Titers are laboratory tests that measure the presence and number of antibodies in blood. A titer may be used to prove immunity to disease.
They said neutralising antibody levels induced by Sinova’s candidate vaccine are much lower compared to convalescent sera (23.8 to 65.4 by vaccination compared to 163.7 in convalescent sera), even significantly decreased in the oldest group of individuals (59 years old).
They also added that “clearly, no T cell responses have been reported.”
Trials ‘are ethical’, government says
However, the Bangladesh authorities have insisted the trials are ethical. “We have given ethical permission for the trial after reviewing the research protocol,” Bangladesh’s state medical research council Bangladesh Medical Research Council (BMRC) director Mahmood Uz Jahan said in an interview with Reuters news agency.
He declined to comment when University World News reached out to him about the research protocol and ethical issues over several emails and phone calls on Tuesday. He said he is not the authority to comment on this.
Despite repeated telephone and email attempts by University World News, ICDDRB did not respond to requests for a comment.
Bangladeshi Health Officials said that Bangladesh also proposed a trial of the Sputnik V vaccine produced by Russia.
“We proposed a trial of the vaccine in Bangladesh before its marketing and they said that they would consider the proposal and expressed desire to continue communication,” Bangladesh’s English language daily New Age quoted National Health Advisory Committee Chairman Md Shahidullah as saying.

*****

- [TASKS TO PERFORM]:
A - In the article on vaccine trials in Bangladesh, which Russian-produced vaccine did Bangladesh propose to trial?
B - In one to three sentences, explain why the Bangladesh authorities say the trials are ethical, as stated in the article on vaccine trials in Bangladesh.
C - Continue the article on vaccine trials in Bangladesh from the point where it stops.

- [DATA SUPPLIED]:
*****

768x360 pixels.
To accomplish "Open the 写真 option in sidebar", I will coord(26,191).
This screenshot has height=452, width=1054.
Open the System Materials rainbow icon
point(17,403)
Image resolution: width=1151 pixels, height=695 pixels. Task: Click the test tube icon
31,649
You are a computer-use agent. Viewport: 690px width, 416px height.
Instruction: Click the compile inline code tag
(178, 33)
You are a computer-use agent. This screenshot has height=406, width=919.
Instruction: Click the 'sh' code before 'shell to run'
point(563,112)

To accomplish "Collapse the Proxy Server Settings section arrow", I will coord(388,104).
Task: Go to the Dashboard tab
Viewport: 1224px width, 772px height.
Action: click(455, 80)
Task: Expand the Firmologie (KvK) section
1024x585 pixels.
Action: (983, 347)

*****

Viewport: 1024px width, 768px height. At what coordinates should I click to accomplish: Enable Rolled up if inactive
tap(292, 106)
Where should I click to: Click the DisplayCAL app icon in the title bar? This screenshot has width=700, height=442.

*****

- [EXERCISE RESULTS]:
A - The Sputnik V vaccine.

B - The Bangladesh Medical Research Council gave ethical permission for the trial after reviewing the research protocol. Its director, Mahmood Uz Jahan, told Reuters this.

C -
The Bangladesh government made the proposal as Russian Direct Investment Fund deputy vice-president Alexander Dzhabarov on Wednesday offered in an online meeting to sell the vaccine in Bangladesh in November.
Collaborations with universities
In another initiative, two Bangladeshi universities, BRAC University and Bangladesh University of Engineering and Technology, are collaborating with two United Kingdom universities in an effort to create a blueprint that will help ensure medical personnel can get a COVID-19 vaccine to everyone in need.
Supported by UK Research and Innovation (UKRI), an international team of researchers will assess the capacity and preparedness of Bangladesh’s cold-chain framework. They will create a roadmap and model for global COVID-19 vaccination.
Scientists at the University of Birmingham and Heriot-Watt University are leading the project with the two Bangladeshi universities.
“We will assess the capacity and preparedness of COVID-19 vaccines in Bangladesh. The one-and-a-half year long research project has just started and we are currently working on the questionnaire, ethical review, literature review and so on,” Farzana Munshi, PhD, a professor with Bangladesh’s BRAC University told University World News.
“Vaccination of COVID-19 will require a new fast-track approach to assess, re-engineer and build out the cold-chain logistics assets. This project will assist policy-makers in designing policies on the most sustainable interventions on medical supply chain at regional and national scale for COVID-19 [and] also other potential future natural disasters and epidemics,” she added.
Christopher Green, senior clinical lecturer in infectious diseases at the University of Birmingham, who is leading on many of the UK’s National Institute for Health Research’s urgent public research studies into COVID-19, including the vaccine trials under way in the West Midlands, said in a statement that delivery infrastructure is crucial in ensuring safe and effective COVID-19 vaccination.
“The development of a safe and effective COVID-19 vaccine is of the highest global health priority, but a COVID-19 vaccine will only reach its full potential when matched with a delivery infrastructure that can reach as far as those who need it, and for it to be sustainable for the future needs of the community,” he said.